Critical illness polyneuropathy in ICU patients is related to reduced motor nerve excitability caused by reduced sodium permeability
- Susanne Koch†1Email author,
- Jeffrey Bierbrauer†2,
- Kurt Haas1,
- Simone Wolter1,
- Julian Grosskreutz3,
- Friedrich C. Luft4,
- Claudia D. Spies1,
- Jens Fielitz4, 5, 6 and
- Steffen Weber-Carstens1, 6
© Koch et al. 2016
Received: 13 December 2015
Accepted: 29 April 2016
Published: 20 May 2016
Reduced motor and sensory nerve amplitudes in critical illness polyneuropathy (CIP) are characteristic features described in electrophysiological studies and due to dysfunction of voltage-gated sodium channels. Yet, faulty membrane depolarization as reported in various tissues of critically ill patients may cause reduced membrane excitability as well. The aim of this study was to compare the pathophysiological differences in motor nerve membrane polarization and voltage-gated sodium channel function between CIP patients and critically ill patients not developing CIP during their ICU stay (ICU controls).
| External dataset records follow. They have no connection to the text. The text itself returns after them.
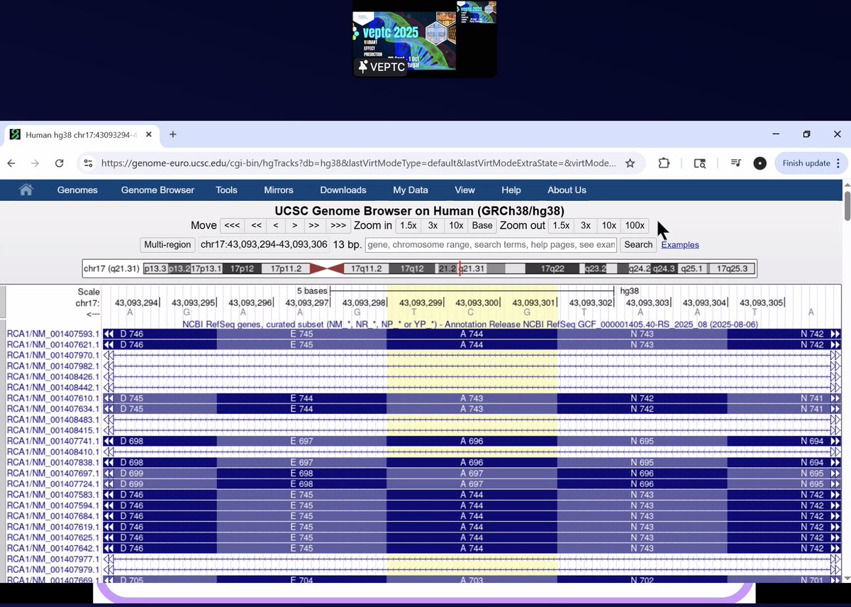The height and width of the screenshot is (607, 851).
Task: Open the Chrome extensions puzzle icon
Action: coord(664,163)
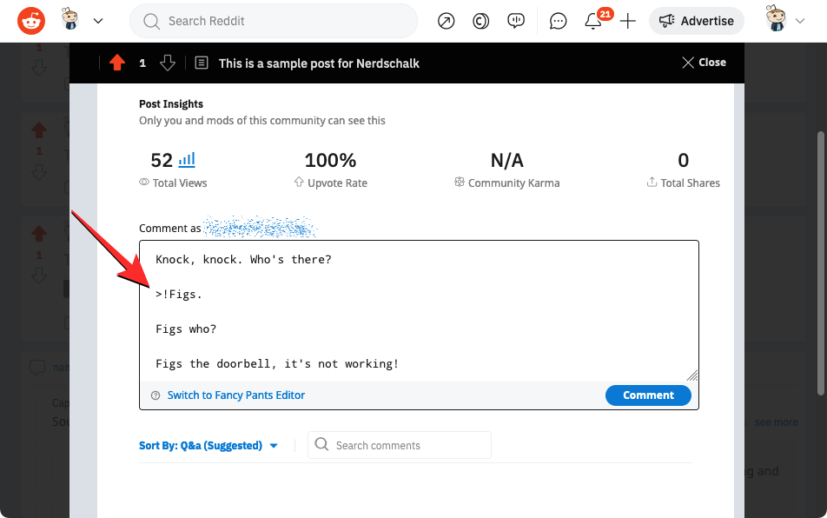The image size is (827, 518).
Task: Open the Chat bubble icon
Action: tap(559, 21)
ICU patients underwent electrophysiological nerve conduction studies and were categorized as either ICU controls or CIP patients. Subsequently, excitability parameters were recorded as current-threshold relationship, stimulus-response behavior, threshold electrotonus, and recovery of excitability from the abductor pollicis brevis following median nerve stimulation.
Twenty-six critically ill patients were enrolled and categorized as 12 ICU controls and 14 CIP patients. When compared to 31 healthy subjects, the ICU controls exhibited signs of membrane depolarization as shown by reduced superexcitability (p = 0.003), depolarized threshold electrotonus (p = 0.007), increased current-threshold relationship (p = 0.03), and slightly prolonged strength-duration time constant. In contrast, the CIP patients displayed a significantly reduced strength-duration time constant (p < 0.0001), which indicates an increased inactivation of voltage-gated sodium channels.
Abnormal motor nerve membrane depolarization is a general finding in critically ill patients whereas voltage-gated sodium channel dysfunction is a characteristic of CIP patients.
KeywordsCritical illness polyneuropathy Critical illness myopathy Motor nerve excitability Intensive care unit acquired weakness Sepsis
Critically ill patients with systemic inflammatory response syndrome and multiple organ failure frequently develop muscle weakness due to critical illness myopathy and/or critical illness polyneuropathy (CIP) . This weakness is caused by failure of muscle fibers and motor nerves to generate action potentials . One of the primary affections is loss of membrane excitability [3, 4]. Loss of membrane excitability can either be caused by pathological membrane depolarization or by inactivation of voltage-gated sodium channels. So far, there are no in vivo studies in critically ill patients investigating these mechanisms. In an animal CIP model, inactivation of motor-nerve voltage-gated sodium channels was key in loss of membrane excitability . On the other hand, faulty membrane depolarization was reported in various tissues of critically ill patients including muscle fibers, monocytes, and platelet mitochondria [6–8]. Importantly, motor-neuron excitability testing showed that CIP patients featured membrane depolarization after their discharge from the ICU . However, membrane polarization in motor nerves of critically ill patients has received less attention. Moreover, the relationship between membrane depolarization and motor-nerve excitability in critically ill patients is poorly defined in general and particularly in CIP patients. This study tested the hypothesis that membrane depolarization is a general feature of critically ill patients, whereas inactivation of voltage-gated sodium channels is related to loss of membrane excitability in CIP patients, developing muscle weakness.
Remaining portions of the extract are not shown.